Virgin looks to cash in with SMS gaming

A two-player game of mobile chess with Virgin Mobile's latest phone could easily cost £4 per player. No wonder the network operators are keen on interactive gaming

Virtual mobile operator Virgin is hoping to boost the amount of money it makes from its younger subscribers by launching a phone that will let two people play games against each other wirelessly.

The Sendo S230 supports interactive versions of chess, checkers (draughts), reversi and Kombat Club -- a two-player fighting game. Users compete by sending their moves as SMS messages. Each SMS costs 10p, so Virgin can look forward to receiving £8 for a single game of chess in which each player makes 40 moves, for example.

Virgin is already a big fan of Sendo's earlier handset, the S200, which was popular with younger customers and generated excellent average revenue per user (ARPU) levels. "The interactive games on the new S230 will play into the hands of (the youth) target market," said Andy Mallinson, head of product marketing for Virgin Mobile, in a statment.

However, Virgin may come unstuck if users start doing the maths. For voice calls, the company operates a simple tariff of 15 pence per minute for the first five minutes of calls in one day, with every additional minute costing five pence.
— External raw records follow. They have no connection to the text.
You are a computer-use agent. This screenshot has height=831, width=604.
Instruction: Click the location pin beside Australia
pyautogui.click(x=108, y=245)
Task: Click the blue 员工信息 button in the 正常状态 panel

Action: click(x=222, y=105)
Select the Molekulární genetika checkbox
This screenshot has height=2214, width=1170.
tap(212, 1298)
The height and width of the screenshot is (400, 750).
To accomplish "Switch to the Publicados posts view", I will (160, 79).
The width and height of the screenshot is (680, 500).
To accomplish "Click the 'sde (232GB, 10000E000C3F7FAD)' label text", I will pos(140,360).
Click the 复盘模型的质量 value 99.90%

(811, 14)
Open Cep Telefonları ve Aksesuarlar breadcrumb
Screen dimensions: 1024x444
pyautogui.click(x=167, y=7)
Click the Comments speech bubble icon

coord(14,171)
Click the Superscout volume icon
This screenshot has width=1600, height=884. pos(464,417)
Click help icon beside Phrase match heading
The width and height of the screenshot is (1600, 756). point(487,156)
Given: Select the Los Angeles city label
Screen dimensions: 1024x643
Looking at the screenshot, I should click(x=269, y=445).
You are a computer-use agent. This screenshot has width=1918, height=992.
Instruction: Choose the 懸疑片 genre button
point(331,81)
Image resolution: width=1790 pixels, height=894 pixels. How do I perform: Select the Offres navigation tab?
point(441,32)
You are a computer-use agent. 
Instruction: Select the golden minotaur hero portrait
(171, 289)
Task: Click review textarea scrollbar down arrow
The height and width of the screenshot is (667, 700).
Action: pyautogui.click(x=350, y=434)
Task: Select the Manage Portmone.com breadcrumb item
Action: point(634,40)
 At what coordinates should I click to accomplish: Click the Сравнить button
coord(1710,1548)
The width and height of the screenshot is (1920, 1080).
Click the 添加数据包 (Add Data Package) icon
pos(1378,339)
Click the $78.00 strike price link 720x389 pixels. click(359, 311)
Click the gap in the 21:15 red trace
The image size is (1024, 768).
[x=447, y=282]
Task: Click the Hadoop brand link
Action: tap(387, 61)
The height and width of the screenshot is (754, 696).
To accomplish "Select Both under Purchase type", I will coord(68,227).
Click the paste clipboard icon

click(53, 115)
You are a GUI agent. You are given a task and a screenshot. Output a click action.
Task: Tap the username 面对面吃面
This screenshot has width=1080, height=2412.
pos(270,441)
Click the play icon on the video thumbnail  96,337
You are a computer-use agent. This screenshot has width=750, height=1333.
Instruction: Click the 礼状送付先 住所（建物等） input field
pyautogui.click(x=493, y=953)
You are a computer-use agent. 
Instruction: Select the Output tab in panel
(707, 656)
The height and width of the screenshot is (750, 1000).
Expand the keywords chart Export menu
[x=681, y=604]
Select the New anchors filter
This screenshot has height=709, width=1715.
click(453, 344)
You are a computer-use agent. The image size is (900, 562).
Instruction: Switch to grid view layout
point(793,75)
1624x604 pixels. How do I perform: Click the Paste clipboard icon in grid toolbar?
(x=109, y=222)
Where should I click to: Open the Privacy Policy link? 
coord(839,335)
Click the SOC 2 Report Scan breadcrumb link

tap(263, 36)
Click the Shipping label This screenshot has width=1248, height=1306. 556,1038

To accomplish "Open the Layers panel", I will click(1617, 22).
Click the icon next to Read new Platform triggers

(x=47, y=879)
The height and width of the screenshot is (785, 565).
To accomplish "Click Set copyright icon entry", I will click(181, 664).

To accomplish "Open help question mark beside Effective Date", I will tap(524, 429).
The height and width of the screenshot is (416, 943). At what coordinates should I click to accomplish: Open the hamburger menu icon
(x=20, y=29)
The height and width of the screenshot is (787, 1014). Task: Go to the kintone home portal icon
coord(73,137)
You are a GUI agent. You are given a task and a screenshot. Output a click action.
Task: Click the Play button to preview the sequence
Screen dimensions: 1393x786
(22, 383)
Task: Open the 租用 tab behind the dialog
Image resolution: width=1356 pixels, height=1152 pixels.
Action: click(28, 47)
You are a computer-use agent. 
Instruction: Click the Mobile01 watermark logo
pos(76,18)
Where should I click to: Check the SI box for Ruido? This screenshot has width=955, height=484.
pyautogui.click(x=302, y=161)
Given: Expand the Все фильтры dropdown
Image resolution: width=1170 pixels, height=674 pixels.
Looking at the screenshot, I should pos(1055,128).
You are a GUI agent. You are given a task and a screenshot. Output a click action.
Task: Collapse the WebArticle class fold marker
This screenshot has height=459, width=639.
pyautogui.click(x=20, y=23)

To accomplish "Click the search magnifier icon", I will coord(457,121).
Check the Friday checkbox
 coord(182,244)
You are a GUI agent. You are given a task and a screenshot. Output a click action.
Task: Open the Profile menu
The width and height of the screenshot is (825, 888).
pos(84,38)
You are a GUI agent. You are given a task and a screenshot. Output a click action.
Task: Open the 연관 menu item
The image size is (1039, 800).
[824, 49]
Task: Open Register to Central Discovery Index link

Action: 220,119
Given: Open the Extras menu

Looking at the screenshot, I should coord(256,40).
This means that £4 -- the cost of sending 40 SMSs -- would pay for 70 minutes of talk time in one day. This means it's probably cheaper for two players to sit in front of separate boards and simply dictate their moves over the phone.

The counter-argument, so to speak, is that the S230 will allow users to play games while on the move, letting commuters play games on the way to work, for example. Also, there's no chance of one player misinterpreting a move -- something that could easily ruin a game.

Still, some users may be reluctant to pay 10p a move -- and may instead decide to play one of the eight one-player games available.

The Sendo S230 will go on sale in April, and is expected to cost between £80 and £90.

Analysts believe that interactive gaming will be a key revenue earner for mobile phone companies in the next few years. As more feature-rich phones and faster networks become available, it will be possible for companies to offer more sophisticated games.

UK-based developer iFone said last year it was working on a project to recreate classic Atari arcade games on mobile phones. It believes that users will be happy to pay up to 50p to download a version of Asteroids or Frogger.